>> Begin Given data
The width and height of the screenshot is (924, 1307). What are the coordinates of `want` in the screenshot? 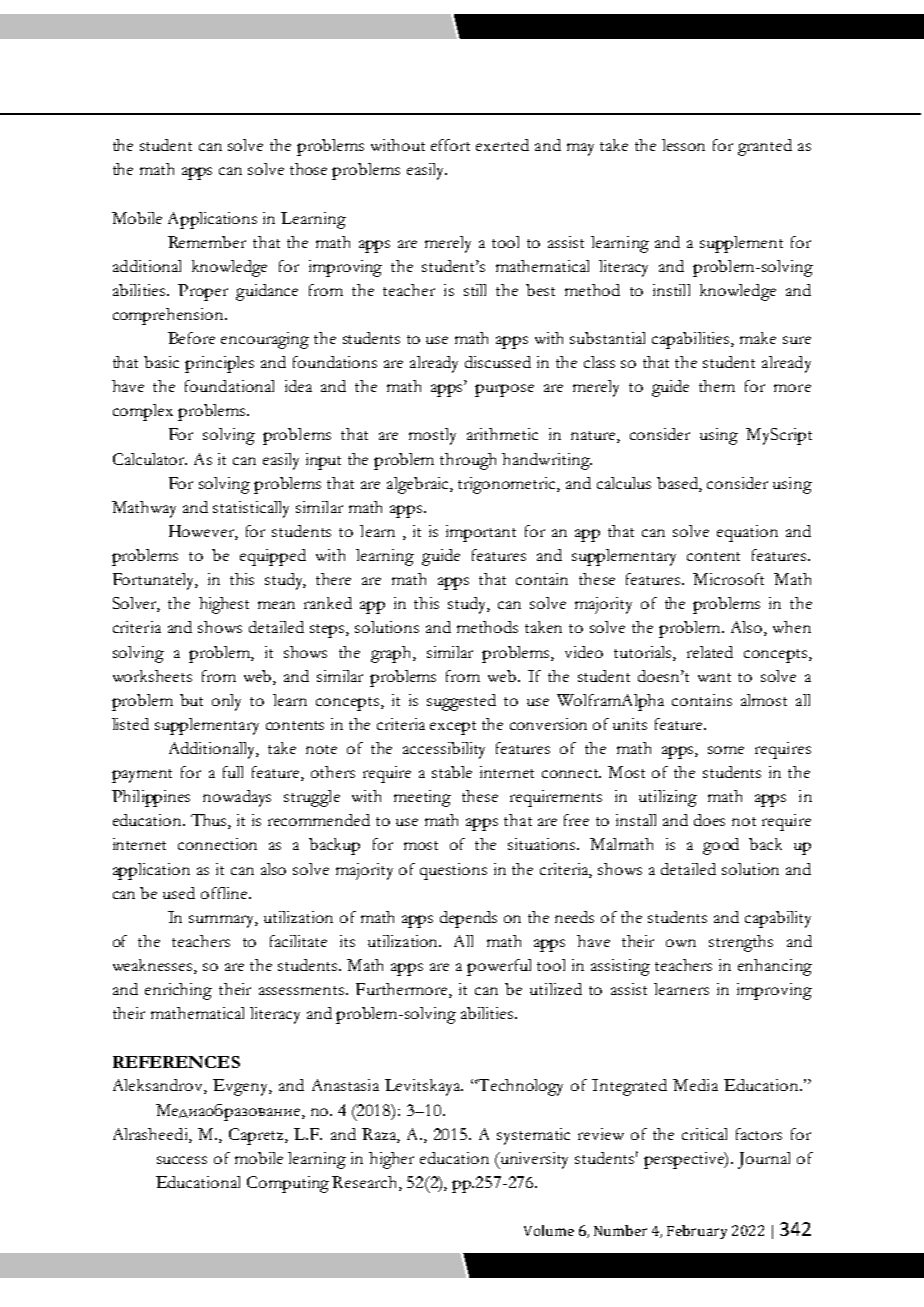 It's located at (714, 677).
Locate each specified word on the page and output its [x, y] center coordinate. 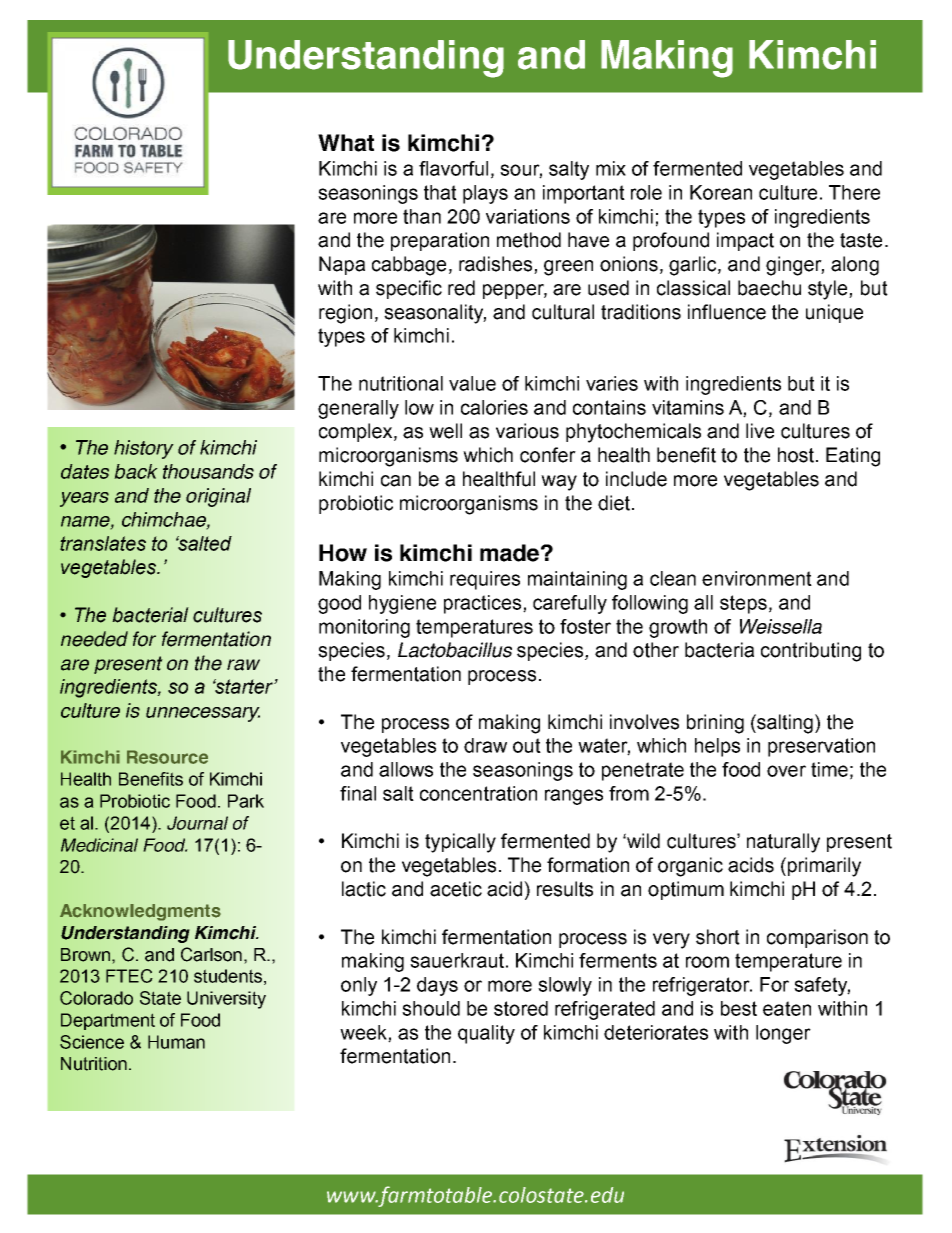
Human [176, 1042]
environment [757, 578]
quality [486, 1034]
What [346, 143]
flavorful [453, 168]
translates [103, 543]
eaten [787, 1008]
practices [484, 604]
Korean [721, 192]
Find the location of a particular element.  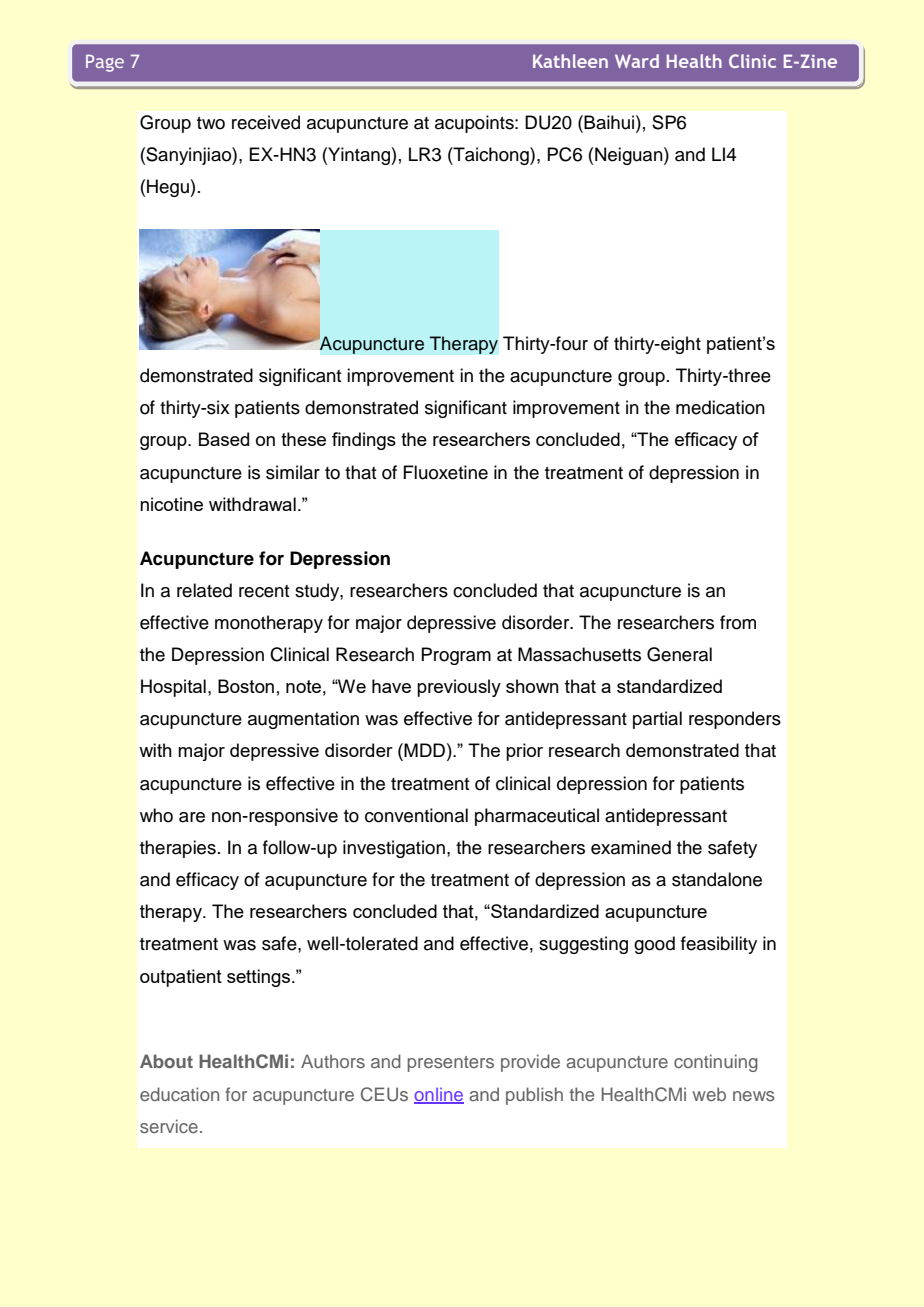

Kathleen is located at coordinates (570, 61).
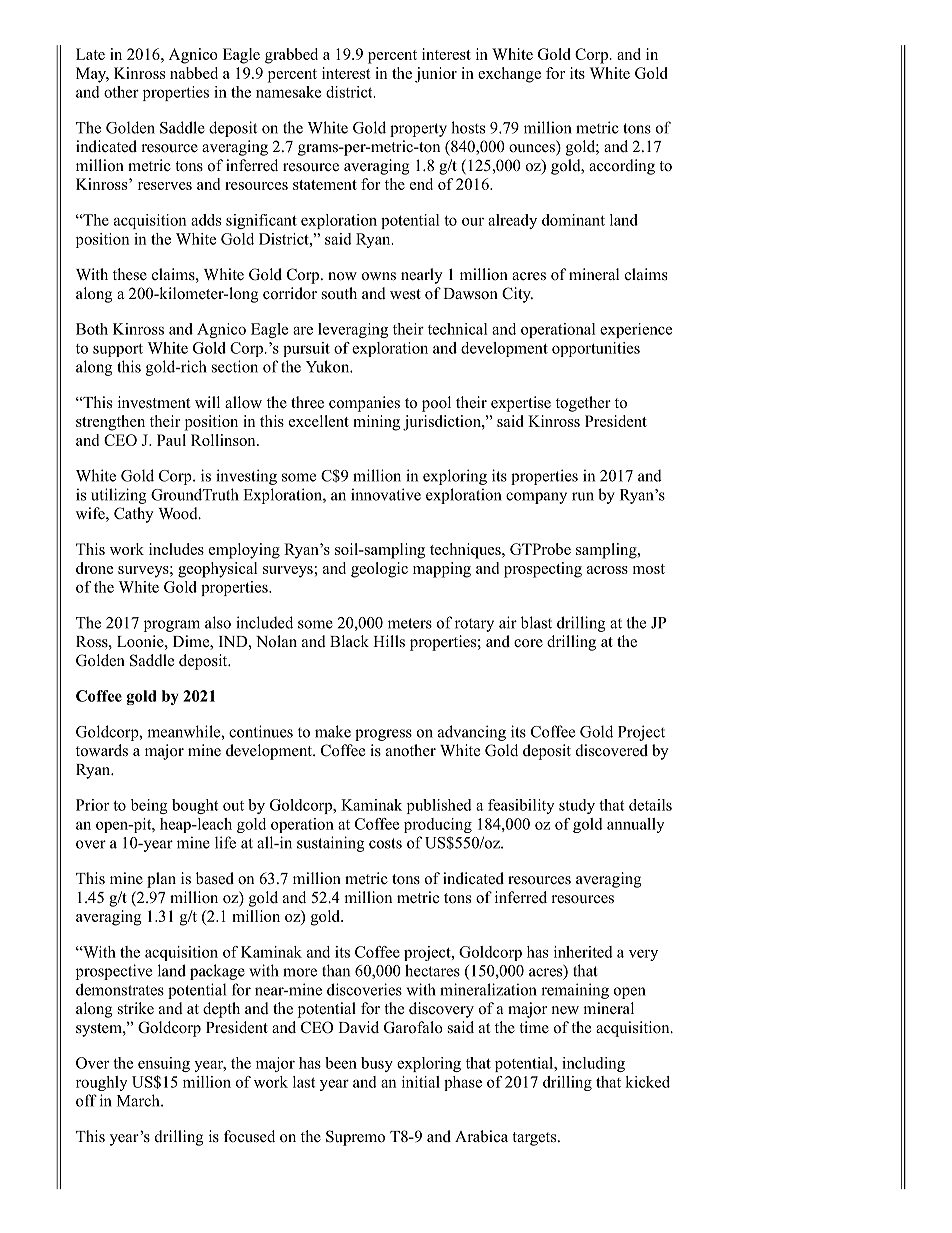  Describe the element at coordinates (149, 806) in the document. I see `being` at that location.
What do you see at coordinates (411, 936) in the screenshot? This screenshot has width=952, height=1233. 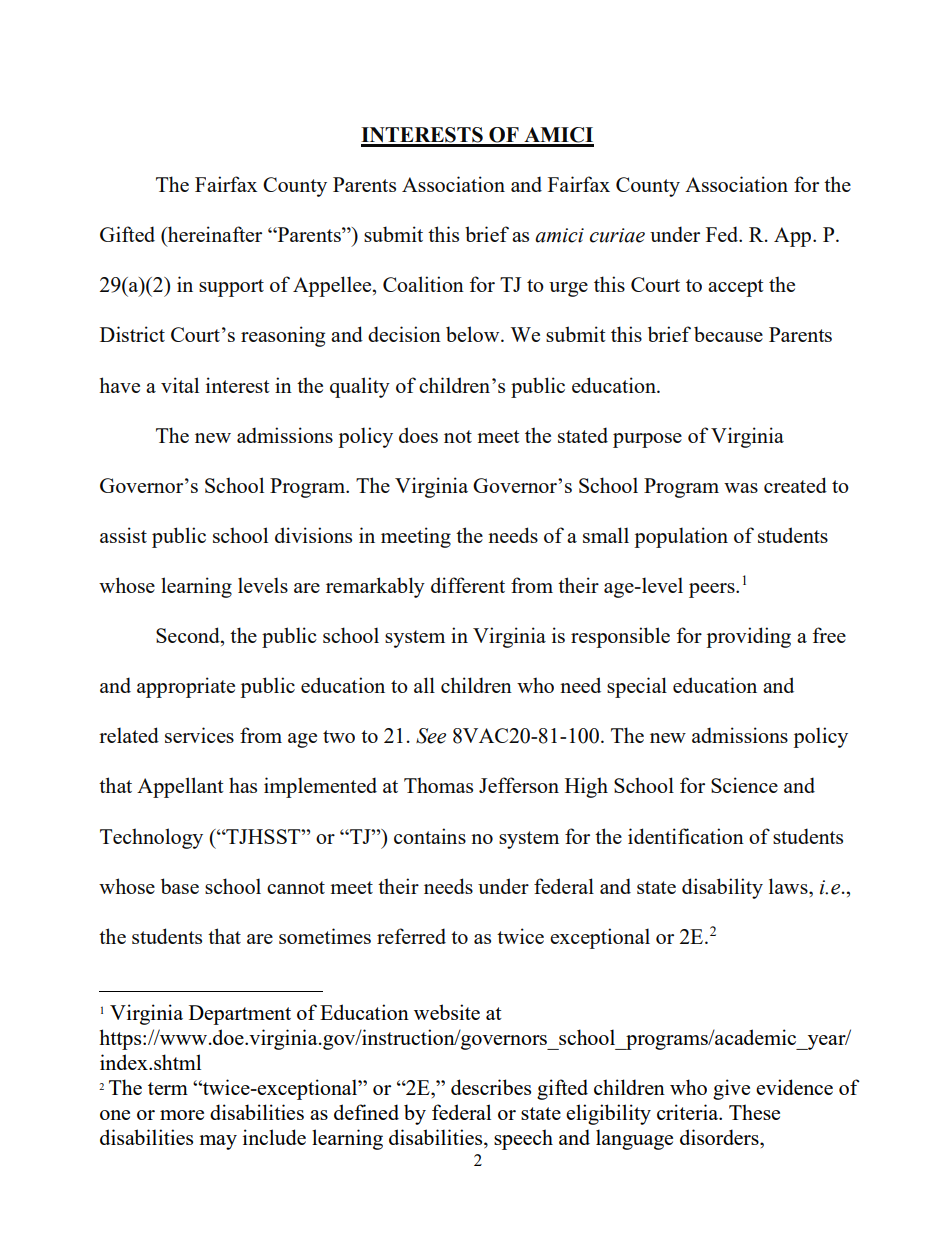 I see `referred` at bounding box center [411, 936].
>> End Given data
Reproduce the records verbatim, starting with the line that contains "eaten [787, 1008]" and ending with the line that contains "Describe the element", both included. Leave out the pictures.

eaten [787, 1008]
practices [484, 604]
Korean [721, 192]
Find the location of a particular element.  

Kathleen is located at coordinates (570, 61).
  Describe the element at coordinates (149, 806) in the document. I see `being` at that location.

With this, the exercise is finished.